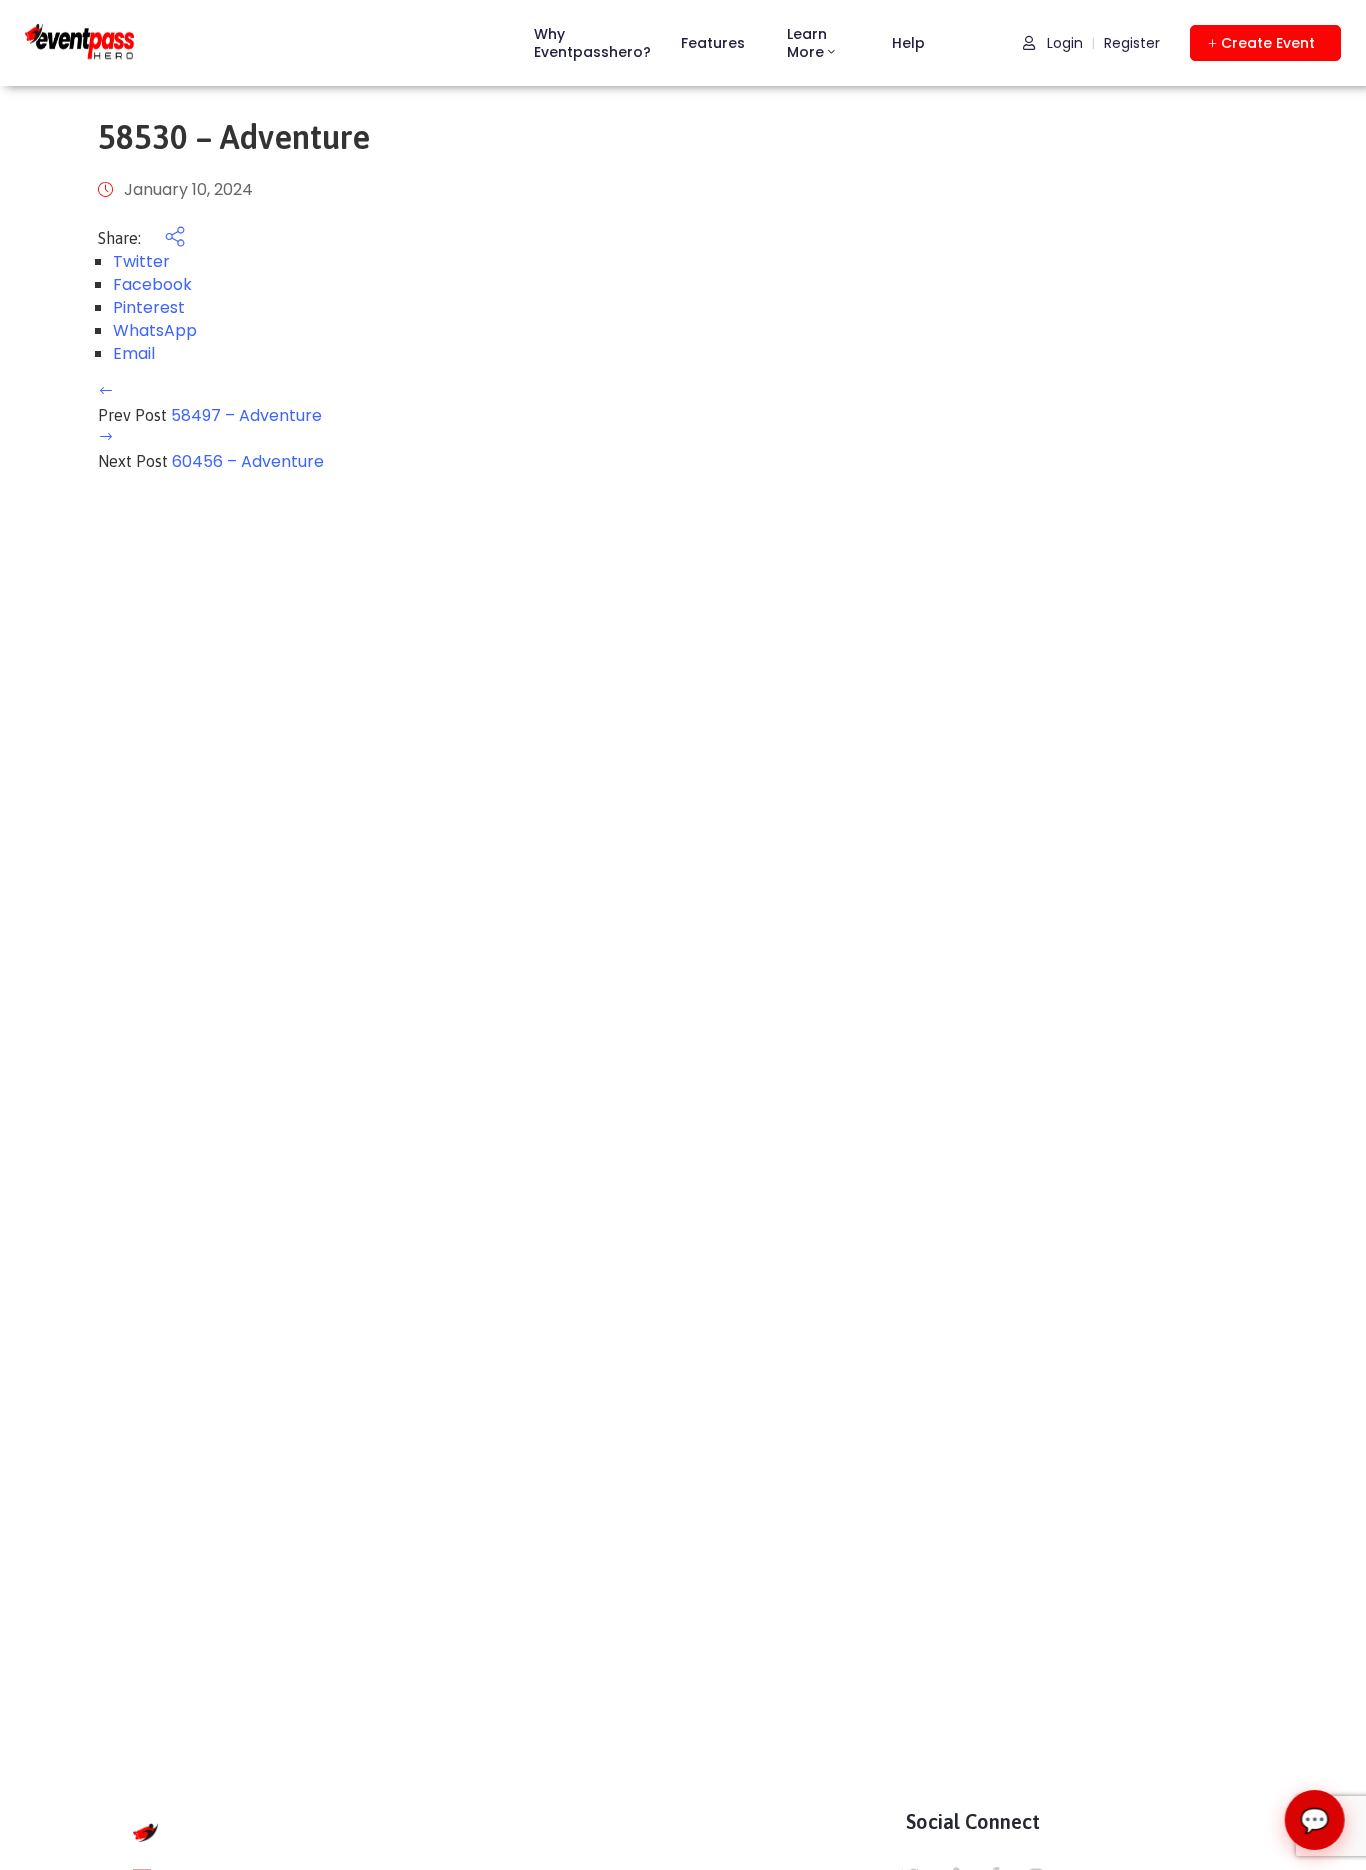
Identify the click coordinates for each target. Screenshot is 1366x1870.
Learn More (807, 43)
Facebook (152, 284)
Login (1063, 43)
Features (713, 43)
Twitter (141, 261)
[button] (1265, 43)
────
▶ **TASK BRIEF**:
If the material above contains pictures, exclude them from an otherwise exact transcription.

▶ **EXERCISE RESULT**:
Identify the click coordinates for each target. Screenshot is 1366x1870.
Learn More (807, 43)
Facebook (152, 284)
Login (1063, 43)
Features (713, 43)
Twitter (141, 261)
[button] (1265, 43)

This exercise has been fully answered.